J.D. Aguilera, P. de la Presa, P. Marín, M.C. Horrillo, D. Matatagui
he XIII European Magnetic Sensors and Actuators Conference (EMSA 2022)
Del 5 al 8 de julio de 2022, Madrid, España.
We built an innovative sensor based on the interaction between nanostructures and gases using spin waves to detect the induced magnetic changes (Fig. 1). The device is sensitive to low gas concentration of acetone, ammonia, carbon monoxide and benzene. The presence of these substances in human breath is related to different metabolic mechanisms, so they could be used to diagnose complex diseases like cancer [1]. When traces of these gases diluted in air pass through magnetic nanoparticles, which are contained in a 2 mm diameter teflon tube, the magnetic properties of the nanostructures are modified. This variation is detected by means of spin waves: due to the known dependence of their propagation on the external field [2], their frequency will shift as the nanoparticles’ properties change. These excitations propagate along the surface of a 2 μm thick epitaxial film made of YIG (Yttrium Iron Garnet), a ferrimagnetic insulator with a quite narrow magnetic resonance line. The frequency of the spin waves is detected by means of an oscillator circuit connected to a frequency counter.

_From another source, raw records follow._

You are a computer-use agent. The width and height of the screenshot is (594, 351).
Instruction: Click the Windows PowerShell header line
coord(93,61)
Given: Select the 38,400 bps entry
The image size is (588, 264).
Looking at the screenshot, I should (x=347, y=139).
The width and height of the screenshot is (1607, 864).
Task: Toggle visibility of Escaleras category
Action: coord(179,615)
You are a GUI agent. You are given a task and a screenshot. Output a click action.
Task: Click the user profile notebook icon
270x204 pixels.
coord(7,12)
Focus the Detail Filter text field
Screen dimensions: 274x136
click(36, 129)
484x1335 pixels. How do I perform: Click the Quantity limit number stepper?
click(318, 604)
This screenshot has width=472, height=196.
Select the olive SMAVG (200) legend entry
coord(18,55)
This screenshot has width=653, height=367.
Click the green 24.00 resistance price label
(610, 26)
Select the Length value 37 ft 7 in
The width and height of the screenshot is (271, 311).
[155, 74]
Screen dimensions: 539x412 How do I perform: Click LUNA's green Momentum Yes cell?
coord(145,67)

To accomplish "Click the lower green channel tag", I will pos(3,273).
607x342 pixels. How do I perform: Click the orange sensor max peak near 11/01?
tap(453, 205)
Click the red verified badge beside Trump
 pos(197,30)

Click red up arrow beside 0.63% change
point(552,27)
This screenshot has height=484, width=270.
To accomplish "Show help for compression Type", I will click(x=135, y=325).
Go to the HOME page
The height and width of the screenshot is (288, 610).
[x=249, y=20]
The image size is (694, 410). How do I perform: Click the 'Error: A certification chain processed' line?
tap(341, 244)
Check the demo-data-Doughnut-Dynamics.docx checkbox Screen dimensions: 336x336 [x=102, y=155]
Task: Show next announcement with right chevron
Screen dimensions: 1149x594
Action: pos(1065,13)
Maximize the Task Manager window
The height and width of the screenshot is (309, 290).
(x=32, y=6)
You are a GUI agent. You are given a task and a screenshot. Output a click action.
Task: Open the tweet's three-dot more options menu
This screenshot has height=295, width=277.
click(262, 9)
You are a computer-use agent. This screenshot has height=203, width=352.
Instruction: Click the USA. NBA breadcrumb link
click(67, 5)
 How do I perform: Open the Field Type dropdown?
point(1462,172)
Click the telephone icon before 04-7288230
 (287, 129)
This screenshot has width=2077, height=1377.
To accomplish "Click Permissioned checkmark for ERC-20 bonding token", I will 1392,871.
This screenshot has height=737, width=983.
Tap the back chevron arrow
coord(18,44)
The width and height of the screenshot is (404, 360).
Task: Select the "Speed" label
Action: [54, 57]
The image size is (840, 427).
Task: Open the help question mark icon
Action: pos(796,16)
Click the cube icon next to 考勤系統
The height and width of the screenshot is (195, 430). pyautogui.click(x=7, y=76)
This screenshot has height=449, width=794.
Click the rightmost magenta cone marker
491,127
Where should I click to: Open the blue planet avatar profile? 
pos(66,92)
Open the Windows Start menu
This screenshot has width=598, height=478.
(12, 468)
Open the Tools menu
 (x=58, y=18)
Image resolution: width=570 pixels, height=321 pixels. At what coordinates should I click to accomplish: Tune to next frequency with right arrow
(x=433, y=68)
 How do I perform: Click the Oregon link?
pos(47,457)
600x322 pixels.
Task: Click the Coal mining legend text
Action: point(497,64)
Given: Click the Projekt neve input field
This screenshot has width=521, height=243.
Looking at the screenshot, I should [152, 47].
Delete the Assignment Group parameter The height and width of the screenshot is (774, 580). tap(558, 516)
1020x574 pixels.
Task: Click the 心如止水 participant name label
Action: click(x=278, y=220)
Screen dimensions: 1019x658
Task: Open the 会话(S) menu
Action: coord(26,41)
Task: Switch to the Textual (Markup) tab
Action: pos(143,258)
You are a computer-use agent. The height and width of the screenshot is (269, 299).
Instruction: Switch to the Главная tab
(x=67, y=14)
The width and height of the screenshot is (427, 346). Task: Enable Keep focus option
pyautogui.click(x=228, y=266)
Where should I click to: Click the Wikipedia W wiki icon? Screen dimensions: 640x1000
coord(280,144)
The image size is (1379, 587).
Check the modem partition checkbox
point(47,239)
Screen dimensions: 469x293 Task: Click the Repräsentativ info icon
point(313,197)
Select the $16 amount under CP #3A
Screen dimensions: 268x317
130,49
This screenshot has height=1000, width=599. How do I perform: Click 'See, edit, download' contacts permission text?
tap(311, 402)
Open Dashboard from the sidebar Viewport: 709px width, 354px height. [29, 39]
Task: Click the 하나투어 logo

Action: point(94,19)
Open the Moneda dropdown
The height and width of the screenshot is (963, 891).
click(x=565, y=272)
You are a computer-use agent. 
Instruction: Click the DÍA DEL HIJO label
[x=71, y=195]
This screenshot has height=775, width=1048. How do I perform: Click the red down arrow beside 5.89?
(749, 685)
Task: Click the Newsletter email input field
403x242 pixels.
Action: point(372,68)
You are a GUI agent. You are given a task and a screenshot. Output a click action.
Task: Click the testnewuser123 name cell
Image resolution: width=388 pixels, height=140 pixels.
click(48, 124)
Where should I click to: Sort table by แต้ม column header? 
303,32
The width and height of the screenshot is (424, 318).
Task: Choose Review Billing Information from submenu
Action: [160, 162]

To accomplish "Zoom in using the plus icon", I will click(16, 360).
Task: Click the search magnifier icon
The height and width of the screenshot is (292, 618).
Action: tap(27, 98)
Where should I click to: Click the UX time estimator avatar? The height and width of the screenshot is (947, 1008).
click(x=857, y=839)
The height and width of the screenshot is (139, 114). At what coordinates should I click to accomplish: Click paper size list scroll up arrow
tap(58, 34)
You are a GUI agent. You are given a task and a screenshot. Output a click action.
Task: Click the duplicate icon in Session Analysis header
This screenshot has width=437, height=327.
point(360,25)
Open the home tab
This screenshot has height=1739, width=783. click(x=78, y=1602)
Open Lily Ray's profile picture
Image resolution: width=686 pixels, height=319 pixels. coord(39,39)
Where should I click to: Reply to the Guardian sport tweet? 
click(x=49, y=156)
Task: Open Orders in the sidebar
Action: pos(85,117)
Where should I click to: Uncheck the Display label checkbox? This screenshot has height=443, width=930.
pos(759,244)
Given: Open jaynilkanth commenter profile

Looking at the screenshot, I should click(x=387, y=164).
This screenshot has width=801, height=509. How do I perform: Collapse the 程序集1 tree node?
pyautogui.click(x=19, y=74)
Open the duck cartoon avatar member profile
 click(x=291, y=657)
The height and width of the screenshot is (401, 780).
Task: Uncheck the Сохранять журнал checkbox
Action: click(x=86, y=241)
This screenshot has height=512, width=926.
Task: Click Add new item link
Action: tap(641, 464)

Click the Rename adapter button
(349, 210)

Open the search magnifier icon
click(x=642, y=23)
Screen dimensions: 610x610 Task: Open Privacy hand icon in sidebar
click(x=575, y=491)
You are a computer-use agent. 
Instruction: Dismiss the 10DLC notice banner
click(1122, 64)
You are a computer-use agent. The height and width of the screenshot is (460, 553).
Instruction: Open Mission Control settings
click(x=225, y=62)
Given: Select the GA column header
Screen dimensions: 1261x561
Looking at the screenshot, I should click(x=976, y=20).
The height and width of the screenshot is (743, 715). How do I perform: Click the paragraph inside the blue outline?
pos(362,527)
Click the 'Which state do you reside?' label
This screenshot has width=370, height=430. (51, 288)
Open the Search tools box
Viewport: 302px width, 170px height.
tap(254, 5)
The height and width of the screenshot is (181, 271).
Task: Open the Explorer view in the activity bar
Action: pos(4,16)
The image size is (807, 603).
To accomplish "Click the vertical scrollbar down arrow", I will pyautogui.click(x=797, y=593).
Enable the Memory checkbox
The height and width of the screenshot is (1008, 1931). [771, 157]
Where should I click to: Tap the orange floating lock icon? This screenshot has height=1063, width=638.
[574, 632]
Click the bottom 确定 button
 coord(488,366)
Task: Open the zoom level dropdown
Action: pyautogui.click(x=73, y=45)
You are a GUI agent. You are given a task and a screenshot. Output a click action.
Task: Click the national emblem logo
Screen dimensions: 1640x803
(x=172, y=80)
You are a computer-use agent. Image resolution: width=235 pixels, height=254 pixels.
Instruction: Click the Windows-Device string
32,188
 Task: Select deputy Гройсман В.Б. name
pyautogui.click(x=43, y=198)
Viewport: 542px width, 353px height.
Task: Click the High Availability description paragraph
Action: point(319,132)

The device was exposed to the target gas for one minute, then purged with pure air for nine minutes. The active material consists in 30 nm diameter magnetite (Fe3O4) nanoparticles. The sensitivity of the equipment is under 50 ppm of the reducing gases acetone, ammonia, carbon monoxide and benzene. An important feature is the selectivity of nanoparticles: different gases show high differenced affinities (adsorption and desorption rates), particularly in benzene case (Fig. 2). This fact implies that a sensor array with many different nanostructures could be built to analyze complex gas mixes. Besides, the magnetic nanoparticles are reusable few minutes after each measurement, although in few cases the purge time should be longer to bring the nanoparticles back to their initial state. The results show the possibility of developing new inexpensive, reusable, contactless magnetic sensors employing spin waves as mechanism of transduction. Considering the low concentrations of the target gases, the outcome of this novel experiment is rather promising.
References:
[1] W. Miekisch, J. Schubert, and G. F. E. Noeldge-Schomburg, Diagnostic potential of breath analysis— focus on volatile organic compounds, Clin.Chim. Acta 347 (2004), 25–39.
[2] J. R. Fragoso and D. Matatagui, Bicapas de guías magnónicas para el procesamiento de señales, Universidad Nacional Autónoma de Mexico, 2016.